* Supplied material *
=-=-=
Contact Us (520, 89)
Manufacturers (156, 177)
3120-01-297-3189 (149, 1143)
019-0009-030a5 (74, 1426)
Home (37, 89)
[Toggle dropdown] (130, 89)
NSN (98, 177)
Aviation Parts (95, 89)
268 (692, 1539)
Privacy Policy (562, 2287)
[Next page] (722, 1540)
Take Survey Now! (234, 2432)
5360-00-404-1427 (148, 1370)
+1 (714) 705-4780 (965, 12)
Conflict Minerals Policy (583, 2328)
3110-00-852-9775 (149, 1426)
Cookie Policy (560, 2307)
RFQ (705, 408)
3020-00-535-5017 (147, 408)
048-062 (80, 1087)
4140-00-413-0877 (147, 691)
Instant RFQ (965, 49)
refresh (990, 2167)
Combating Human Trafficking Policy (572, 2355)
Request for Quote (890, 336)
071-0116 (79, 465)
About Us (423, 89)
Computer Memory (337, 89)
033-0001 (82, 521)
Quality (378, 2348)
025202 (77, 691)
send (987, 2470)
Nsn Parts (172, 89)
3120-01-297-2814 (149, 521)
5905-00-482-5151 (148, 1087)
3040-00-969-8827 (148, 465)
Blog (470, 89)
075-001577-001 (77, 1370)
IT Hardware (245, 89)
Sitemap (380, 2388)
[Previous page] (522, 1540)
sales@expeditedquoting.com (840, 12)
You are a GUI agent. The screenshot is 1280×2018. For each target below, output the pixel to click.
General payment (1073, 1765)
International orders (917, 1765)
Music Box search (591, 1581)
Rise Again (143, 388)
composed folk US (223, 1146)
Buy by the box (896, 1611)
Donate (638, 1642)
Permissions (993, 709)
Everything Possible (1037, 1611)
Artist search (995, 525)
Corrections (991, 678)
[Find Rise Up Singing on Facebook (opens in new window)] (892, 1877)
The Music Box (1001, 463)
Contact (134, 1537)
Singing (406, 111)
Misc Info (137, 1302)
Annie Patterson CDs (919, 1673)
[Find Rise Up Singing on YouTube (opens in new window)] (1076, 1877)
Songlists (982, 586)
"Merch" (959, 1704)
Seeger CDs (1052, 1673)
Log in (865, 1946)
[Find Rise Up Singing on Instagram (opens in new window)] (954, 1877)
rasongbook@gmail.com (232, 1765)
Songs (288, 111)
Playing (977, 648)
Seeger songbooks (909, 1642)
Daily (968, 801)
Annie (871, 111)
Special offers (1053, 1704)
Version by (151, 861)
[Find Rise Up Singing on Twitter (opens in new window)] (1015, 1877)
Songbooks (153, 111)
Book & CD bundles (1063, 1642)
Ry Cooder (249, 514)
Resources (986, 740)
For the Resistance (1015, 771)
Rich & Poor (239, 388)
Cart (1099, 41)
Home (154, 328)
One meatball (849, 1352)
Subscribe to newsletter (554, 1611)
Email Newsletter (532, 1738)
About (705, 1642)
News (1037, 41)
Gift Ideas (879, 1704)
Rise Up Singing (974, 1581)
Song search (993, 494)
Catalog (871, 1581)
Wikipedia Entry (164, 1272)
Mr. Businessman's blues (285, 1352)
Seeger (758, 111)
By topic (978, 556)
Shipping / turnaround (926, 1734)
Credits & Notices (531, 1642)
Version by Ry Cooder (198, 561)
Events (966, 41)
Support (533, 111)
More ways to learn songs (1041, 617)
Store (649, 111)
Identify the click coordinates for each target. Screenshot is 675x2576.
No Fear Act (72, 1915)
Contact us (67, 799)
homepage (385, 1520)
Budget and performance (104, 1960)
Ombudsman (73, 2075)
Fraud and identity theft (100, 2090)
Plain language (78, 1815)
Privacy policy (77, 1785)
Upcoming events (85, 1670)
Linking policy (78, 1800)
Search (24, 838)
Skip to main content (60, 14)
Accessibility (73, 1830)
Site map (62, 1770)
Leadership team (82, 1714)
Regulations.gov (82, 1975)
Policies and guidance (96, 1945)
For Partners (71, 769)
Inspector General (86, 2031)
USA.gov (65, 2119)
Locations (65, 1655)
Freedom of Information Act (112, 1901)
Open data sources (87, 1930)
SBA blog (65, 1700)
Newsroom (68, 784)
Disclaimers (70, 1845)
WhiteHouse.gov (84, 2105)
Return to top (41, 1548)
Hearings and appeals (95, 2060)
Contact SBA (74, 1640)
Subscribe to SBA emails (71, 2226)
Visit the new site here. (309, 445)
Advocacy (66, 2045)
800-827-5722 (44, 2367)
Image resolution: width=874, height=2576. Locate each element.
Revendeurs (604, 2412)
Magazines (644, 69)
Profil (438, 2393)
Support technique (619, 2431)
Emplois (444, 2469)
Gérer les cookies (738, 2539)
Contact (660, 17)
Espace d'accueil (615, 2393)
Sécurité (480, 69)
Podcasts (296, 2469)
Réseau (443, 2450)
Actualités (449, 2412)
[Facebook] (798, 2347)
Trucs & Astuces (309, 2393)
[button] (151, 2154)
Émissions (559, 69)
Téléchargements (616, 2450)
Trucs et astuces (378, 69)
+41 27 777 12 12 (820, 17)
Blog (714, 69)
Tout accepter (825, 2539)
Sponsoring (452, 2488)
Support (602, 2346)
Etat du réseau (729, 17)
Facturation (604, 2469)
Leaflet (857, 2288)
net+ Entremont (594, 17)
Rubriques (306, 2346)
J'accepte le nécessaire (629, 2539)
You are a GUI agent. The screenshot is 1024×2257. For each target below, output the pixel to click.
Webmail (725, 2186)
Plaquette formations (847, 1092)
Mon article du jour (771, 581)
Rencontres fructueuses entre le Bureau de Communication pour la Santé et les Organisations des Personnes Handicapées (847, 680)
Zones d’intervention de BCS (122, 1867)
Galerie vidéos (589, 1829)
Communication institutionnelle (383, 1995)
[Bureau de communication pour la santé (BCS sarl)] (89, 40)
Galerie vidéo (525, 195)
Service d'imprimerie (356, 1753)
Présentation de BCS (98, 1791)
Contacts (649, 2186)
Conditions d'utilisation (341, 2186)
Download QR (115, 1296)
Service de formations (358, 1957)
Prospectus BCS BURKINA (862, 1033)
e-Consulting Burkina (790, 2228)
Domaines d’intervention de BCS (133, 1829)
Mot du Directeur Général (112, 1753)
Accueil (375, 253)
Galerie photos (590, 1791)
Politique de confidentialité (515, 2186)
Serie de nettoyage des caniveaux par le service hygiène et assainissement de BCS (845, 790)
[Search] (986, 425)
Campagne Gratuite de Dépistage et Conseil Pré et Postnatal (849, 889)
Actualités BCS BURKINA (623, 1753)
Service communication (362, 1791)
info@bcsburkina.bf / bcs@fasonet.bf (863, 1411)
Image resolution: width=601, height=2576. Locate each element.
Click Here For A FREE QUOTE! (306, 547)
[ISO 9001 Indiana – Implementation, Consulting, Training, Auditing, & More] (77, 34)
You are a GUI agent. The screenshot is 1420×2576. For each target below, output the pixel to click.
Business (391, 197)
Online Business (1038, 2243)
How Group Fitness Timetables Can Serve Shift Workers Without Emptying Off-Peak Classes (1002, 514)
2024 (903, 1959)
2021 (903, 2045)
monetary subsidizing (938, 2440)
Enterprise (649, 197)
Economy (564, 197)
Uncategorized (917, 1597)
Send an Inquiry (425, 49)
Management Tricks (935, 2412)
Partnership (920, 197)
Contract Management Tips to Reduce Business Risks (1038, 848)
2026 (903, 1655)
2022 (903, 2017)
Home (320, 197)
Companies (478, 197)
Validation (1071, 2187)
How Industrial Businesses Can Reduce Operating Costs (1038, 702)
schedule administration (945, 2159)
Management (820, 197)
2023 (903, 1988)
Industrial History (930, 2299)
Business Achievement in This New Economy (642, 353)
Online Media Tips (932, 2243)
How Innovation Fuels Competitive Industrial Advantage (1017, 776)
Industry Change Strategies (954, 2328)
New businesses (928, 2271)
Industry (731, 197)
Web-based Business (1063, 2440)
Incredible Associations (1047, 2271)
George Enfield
=-=-=
* Exercise brief *
In the entries above, one line contains "Réseau (443, 2450)" and another contains "Plaquette formations (847, 1092)". Reproduce exactly those two lines and the lines between them, nothing else.

* Answer box *
Réseau (443, 2450)
Actualités (449, 2412)
[Facebook] (798, 2347)
Trucs & Astuces (309, 2393)
[button] (151, 2154)
Émissions (559, 69)
Téléchargements (616, 2450)
Trucs et astuces (378, 69)
+41 27 777 12 12 (820, 17)
Blog (714, 69)
Tout accepter (825, 2539)
Sponsoring (452, 2488)
Support (602, 2346)
Etat du réseau (729, 17)
Facturation (604, 2469)
Leaflet (857, 2288)
net+ Entremont (594, 17)
Rubriques (306, 2346)
J'accepte le nécessaire (629, 2539)
You are a GUI agent. The screenshot is 1024×2257. For each target below, output the pixel to click.
Webmail (725, 2186)
Plaquette formations (847, 1092)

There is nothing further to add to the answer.